▶ **Exercise data**:
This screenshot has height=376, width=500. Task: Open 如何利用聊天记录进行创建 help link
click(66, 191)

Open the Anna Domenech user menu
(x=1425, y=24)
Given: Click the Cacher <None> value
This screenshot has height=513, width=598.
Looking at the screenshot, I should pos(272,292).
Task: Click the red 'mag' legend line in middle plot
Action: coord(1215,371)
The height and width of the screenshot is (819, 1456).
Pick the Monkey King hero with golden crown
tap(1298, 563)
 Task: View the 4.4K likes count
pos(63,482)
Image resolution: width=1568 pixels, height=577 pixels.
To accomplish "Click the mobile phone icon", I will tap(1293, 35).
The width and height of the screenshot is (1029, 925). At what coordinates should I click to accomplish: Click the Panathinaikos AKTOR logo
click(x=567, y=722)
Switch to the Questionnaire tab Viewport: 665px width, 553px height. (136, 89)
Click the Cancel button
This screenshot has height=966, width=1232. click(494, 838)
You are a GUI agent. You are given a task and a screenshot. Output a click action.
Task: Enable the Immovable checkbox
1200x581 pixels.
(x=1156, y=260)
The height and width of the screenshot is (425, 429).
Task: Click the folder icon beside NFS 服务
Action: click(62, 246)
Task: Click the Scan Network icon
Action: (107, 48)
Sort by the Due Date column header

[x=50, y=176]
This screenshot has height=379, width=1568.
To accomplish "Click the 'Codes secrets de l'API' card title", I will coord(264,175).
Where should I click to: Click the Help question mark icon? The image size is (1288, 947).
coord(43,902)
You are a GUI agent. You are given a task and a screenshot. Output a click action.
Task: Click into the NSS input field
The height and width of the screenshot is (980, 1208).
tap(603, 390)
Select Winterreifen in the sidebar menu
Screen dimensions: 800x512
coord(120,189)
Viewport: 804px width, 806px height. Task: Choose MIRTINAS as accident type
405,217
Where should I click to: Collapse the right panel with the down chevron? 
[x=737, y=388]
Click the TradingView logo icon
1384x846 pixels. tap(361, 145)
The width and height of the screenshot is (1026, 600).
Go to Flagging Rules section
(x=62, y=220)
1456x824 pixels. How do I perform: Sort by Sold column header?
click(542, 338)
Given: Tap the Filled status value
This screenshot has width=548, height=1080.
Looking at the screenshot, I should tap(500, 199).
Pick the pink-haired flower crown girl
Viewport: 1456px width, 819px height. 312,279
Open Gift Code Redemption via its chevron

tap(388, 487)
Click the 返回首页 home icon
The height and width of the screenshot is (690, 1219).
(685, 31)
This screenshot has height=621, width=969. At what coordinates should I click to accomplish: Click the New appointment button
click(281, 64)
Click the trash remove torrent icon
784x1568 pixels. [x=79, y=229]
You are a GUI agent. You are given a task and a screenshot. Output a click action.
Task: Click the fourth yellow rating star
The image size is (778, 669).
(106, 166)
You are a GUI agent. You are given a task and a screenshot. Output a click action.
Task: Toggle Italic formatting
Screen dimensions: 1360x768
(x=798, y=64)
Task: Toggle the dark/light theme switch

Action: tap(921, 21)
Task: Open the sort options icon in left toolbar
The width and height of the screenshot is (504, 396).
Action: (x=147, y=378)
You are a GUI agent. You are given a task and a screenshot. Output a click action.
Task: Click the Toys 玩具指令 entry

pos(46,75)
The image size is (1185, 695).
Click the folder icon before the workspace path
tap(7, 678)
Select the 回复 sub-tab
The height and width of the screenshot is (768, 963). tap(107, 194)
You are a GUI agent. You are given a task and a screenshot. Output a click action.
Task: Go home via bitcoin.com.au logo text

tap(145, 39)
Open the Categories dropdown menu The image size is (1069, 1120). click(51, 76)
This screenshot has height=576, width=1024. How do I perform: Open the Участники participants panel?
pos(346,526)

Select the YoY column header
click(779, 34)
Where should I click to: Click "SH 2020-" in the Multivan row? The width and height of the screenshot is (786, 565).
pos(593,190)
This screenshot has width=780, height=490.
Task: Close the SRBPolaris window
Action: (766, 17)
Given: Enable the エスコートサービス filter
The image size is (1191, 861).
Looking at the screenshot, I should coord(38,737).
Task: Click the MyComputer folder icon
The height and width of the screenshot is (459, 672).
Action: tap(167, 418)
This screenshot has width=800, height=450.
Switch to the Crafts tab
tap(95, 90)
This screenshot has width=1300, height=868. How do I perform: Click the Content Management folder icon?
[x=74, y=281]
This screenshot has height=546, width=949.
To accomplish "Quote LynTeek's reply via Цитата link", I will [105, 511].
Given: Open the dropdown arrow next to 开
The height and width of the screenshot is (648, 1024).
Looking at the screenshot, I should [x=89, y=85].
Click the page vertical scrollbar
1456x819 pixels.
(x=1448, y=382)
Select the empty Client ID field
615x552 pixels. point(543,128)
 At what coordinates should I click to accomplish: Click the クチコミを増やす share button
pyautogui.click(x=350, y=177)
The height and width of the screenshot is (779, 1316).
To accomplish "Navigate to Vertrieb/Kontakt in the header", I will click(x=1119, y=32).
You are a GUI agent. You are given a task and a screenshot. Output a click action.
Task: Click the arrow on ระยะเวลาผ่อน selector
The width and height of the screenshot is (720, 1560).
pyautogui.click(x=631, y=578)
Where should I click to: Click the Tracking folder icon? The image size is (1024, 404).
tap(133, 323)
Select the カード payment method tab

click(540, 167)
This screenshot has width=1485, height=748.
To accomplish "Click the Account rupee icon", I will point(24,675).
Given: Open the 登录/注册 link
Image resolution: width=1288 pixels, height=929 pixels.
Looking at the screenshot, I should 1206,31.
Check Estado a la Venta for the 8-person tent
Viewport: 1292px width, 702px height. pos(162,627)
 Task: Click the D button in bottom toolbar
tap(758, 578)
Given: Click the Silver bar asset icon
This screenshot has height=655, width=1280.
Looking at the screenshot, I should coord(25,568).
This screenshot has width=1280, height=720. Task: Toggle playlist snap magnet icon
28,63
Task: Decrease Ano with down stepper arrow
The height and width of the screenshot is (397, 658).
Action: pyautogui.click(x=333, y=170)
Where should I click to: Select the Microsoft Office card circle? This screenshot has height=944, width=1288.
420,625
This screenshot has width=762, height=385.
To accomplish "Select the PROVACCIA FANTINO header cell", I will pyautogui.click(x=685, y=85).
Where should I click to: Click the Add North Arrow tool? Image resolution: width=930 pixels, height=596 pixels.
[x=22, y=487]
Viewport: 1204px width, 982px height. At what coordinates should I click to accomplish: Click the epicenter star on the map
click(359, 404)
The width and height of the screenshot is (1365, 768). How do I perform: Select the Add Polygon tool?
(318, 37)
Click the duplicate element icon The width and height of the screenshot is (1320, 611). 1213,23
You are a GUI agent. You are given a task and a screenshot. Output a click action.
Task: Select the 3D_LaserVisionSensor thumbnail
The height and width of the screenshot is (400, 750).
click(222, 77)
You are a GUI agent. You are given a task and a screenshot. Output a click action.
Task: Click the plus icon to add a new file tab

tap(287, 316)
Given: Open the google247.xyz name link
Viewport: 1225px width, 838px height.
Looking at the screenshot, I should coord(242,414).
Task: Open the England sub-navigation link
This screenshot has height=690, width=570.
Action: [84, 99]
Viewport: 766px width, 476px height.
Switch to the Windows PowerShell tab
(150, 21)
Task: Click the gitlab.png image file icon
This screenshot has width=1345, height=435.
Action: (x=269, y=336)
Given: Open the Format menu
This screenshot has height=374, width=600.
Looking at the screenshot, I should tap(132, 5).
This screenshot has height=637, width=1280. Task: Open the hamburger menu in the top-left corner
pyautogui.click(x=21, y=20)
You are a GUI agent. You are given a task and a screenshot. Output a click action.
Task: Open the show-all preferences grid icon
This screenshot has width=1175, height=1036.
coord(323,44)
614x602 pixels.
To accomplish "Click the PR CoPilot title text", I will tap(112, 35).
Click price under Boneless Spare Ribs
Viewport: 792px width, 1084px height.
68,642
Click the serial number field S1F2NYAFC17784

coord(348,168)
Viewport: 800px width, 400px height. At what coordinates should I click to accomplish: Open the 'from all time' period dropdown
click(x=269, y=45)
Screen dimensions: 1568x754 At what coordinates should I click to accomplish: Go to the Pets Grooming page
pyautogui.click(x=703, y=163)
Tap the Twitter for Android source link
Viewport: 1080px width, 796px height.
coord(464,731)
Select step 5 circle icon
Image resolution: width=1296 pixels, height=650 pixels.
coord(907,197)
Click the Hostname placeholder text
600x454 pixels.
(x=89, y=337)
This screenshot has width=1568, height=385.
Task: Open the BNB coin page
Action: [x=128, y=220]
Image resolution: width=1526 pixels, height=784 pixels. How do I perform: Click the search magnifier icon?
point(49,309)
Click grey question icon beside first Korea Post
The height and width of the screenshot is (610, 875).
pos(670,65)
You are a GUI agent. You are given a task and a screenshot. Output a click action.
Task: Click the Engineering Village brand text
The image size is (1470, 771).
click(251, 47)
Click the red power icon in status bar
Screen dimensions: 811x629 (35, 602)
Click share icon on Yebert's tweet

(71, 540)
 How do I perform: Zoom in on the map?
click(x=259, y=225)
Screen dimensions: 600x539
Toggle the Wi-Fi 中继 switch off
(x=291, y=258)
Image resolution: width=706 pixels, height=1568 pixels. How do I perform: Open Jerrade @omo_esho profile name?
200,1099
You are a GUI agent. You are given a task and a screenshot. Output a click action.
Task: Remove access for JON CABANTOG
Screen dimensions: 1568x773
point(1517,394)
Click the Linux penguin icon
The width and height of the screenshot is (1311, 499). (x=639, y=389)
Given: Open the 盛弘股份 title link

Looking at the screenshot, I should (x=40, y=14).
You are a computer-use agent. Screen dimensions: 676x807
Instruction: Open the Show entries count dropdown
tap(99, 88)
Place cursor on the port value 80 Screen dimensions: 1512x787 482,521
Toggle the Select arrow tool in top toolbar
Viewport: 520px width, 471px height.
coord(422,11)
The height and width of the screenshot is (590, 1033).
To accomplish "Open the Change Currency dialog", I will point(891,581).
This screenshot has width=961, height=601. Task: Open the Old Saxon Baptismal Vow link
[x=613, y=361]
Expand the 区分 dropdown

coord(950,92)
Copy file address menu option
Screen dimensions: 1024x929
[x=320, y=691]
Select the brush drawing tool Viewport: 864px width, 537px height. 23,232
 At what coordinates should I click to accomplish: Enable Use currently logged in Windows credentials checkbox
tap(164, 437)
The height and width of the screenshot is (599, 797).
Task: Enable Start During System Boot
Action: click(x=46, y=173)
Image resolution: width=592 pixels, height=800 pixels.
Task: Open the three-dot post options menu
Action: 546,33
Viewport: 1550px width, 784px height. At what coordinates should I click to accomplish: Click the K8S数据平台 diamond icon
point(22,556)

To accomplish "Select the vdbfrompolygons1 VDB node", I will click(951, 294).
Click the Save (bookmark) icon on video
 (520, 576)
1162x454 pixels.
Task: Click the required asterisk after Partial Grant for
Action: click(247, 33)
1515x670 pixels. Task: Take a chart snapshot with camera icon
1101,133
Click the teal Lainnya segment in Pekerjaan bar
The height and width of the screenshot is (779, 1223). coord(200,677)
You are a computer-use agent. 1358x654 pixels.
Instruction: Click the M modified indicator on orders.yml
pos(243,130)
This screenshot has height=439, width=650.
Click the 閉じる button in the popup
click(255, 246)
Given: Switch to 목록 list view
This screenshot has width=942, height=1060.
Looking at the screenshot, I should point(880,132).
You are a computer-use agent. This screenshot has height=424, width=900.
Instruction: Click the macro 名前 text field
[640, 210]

▶ **Your goal**:
All that should appear in the response is the run of lines from the first line of the entries through the line containing "Image resolution: width=1568", copied exactly.

▶ **Output of the exercise**:
This screenshot has height=376, width=500. Task: Open 如何利用聊天记录进行创建 help link
click(66, 191)

Open the Anna Domenech user menu
(x=1425, y=24)
Given: Click the Cacher <None> value
This screenshot has height=513, width=598.
Looking at the screenshot, I should pos(272,292).
Task: Click the red 'mag' legend line in middle plot
Action: coord(1215,371)
The height and width of the screenshot is (819, 1456).
Pick the Monkey King hero with golden crown
tap(1298, 563)
 Task: View the 4.4K likes count
pos(63,482)
Image resolution: width=1568 pixels, height=577 pixels.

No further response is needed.